En casi dos mil minutos de Premier League, un campeonato físico y de altísima intensidad, Jean-Philippe Mateta nunca ha dado señales de debilidad: ha jugado todos los partidos a excepción del último de ayer contra el Nottingham Forest, una exclusión que, sin embargo, nada tenía que ver con cuestiones físicas.
La razón es otra: Mateta no fue convocado por su equipo, el Crystal Palace, debido a la negociación en curso con el Milan. Una negociación que podría llevarlo a Milán de inmediato, hoy mismo, o nunca. Una encrucijada clara: no existen vías intermedias como la permanencia de Mateta en Inglaterra hasta el verano para luego volar a la Serie A.
Qué dirección tomará el asunto dependerá de la rodilla del jugador, que el Milan ha querido someter a análisis específicos. No bastan los exámenes médicos a distancia ni los informes enviados por correo electrónico: un miembro del staff médico rossonero volará hoy a Londres para verificar personalmente el estado de la articulación. Si Mateta ofrece todas las garantías necesarias, el Milan procederá con el pago a los ingleses y llevará inmediatamente al jugador a la imponente nómina de delanteros de Max. Por el contrario, sin amplias garantías, el club pasará de largo.
La circunstancia se parece solo remotamente a la que animó los últimos días del mercado de verano con Boniface como protagonista.
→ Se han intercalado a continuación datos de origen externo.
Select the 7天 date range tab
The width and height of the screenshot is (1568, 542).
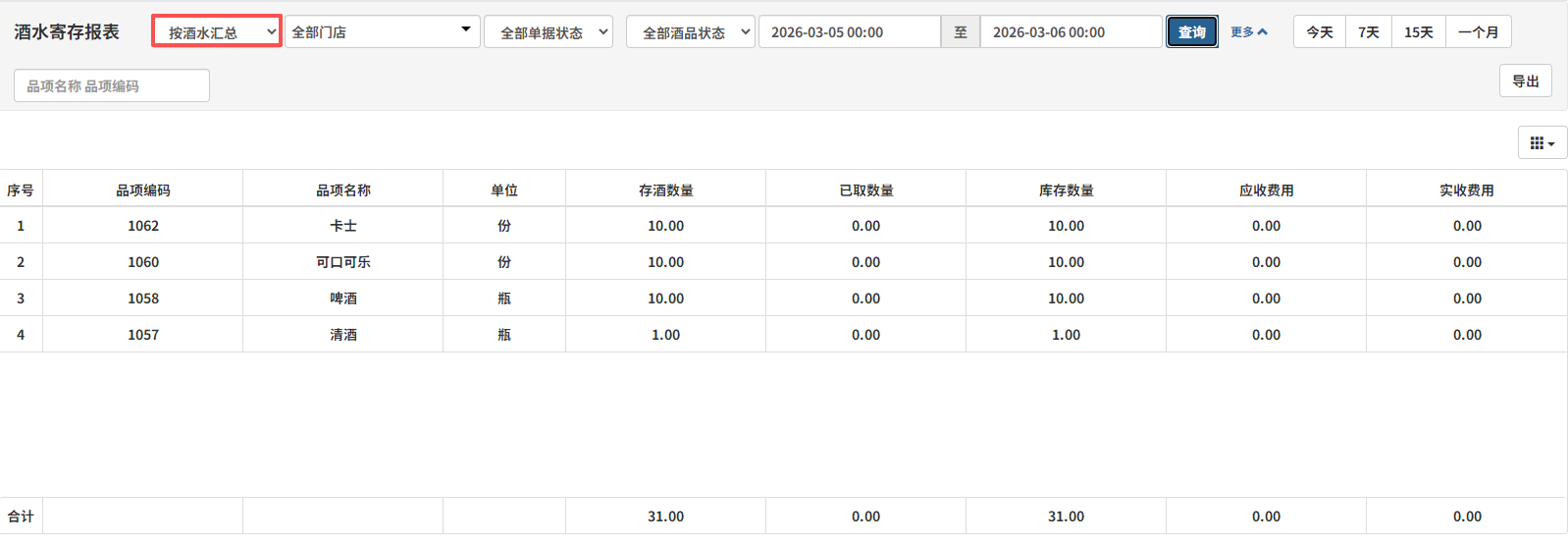coord(1368,32)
La rodilla había obligado al ex del Bayer a largos periodos de inactividad, comprometiendo incluso su estabilidad muscular. Victor se había perdido muchos partidos en la Bundesliga (y esta temporada está parado desde diciembre) y el Milan no habría ido más allá de la cesión con derecho a compra ligado al rendimiento.
Con Mateta es diferente: el francés ha participado en los primeros 23 partidos de la temporada en la Premier, perdiéndose el vigésimo cuarto por las distracciones del mercado, con ocho goles anotados. Otros 7 partidos y un gol entre las eliminatorias y la fase de grupos de la Conference League; titular y goleador en la final de la Community Shield ganada al Liverpool en agosto y otras tres apariciones en la Copa de la Liga inglesa.
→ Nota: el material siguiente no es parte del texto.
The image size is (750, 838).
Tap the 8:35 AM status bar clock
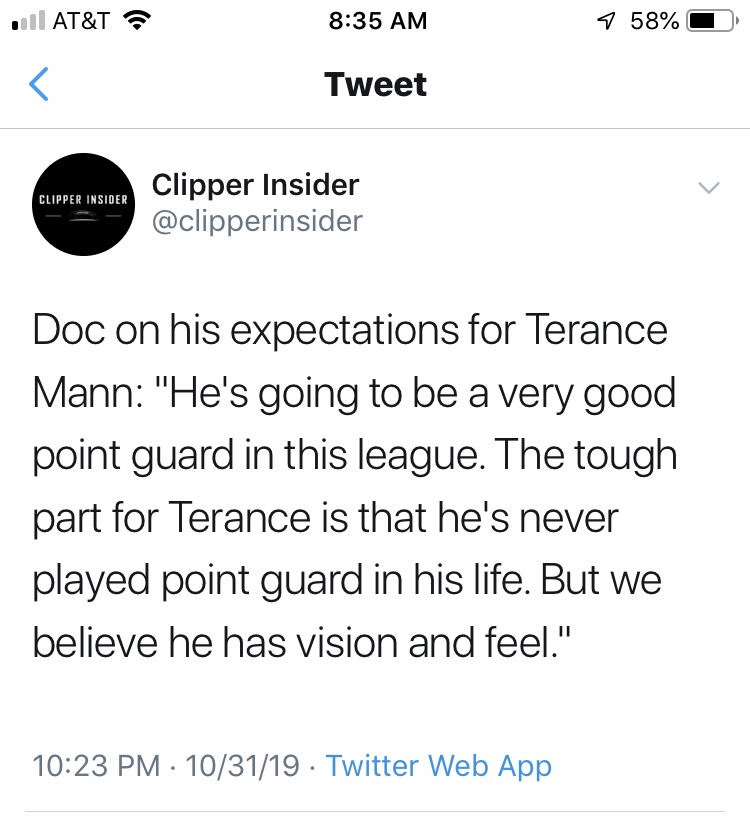click(377, 20)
Un único partido ausente para recuperar el aliento: la visita a Irlanda contra el Shelbourne del 11 de diciembre. Tres días después era titular contra el City. En el campo de forma continua también en el pasado: 37 partidos en el campeonato anterior, 35 en la 2023-24. Diferente es también la estructura del negocio: el Milan, con las garantías físicas del caso, está dispuesto a invertir treinta y cinco millones. Un único pago para tener a Mateta en Milán ya, listo para la segunda parte del campeonato.
Hoy el veredicto: el problema del jugador (se habla de una inflamación en el menisco) evidentemente no afecta demasiado a la posibilidad de saltar al campo, pero el Milan no quiere correr el riesgo de que reaparezca y pueda condicionarlo en el futuro. Considerando el gasto que se debe poner en el balance, es legítimo querer comprar a un jugador en sus mejores condiciones atléticas. Allegri estaría listo para lanzarlo de inmediato: Max lo espera y lo aprecia; Mateta tiene características que le faltan al reparto actual, a pesar de la superpoblación de puntas. El club querría complacerlo: el CEO Furlani ha negociado y autorizado el golpe.
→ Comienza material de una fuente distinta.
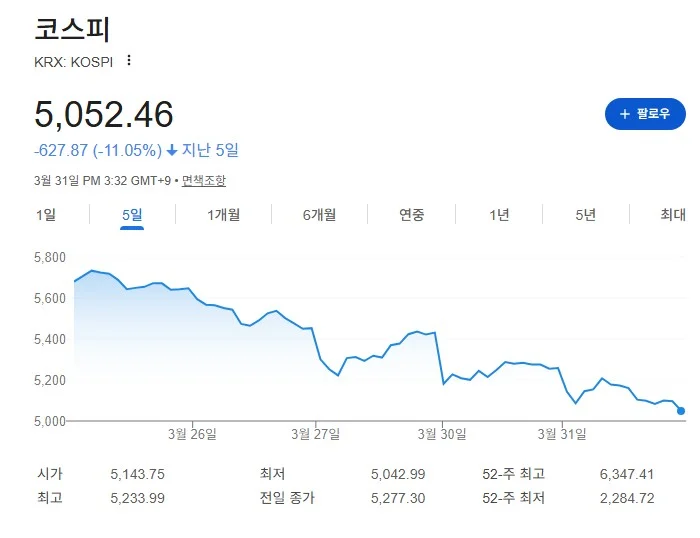Click the plus icon in 팔로우 button
This screenshot has width=700, height=538.
click(x=625, y=114)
Las negociaciones cerrarán definitivamente a las 20:00 de hoy, pero entre los clubes el acuerdo ya está definido. El Crystal Palace también se ha protegido con Jørgen Strand Larsen, delantero del Wolverhampton que llegaría por más de 50 millones de euros. Acuerdo alcanzado pero operación en stand-by a la espera de los avances en el eje Londres-Milán: solo se completará con la venta simultánea de Mateta al club rossonero. Quien más lo quiere de todos es el propio Mateta, que en los últimos días se ha comprometido con el Milan: ahora será la rodilla la que decida por él.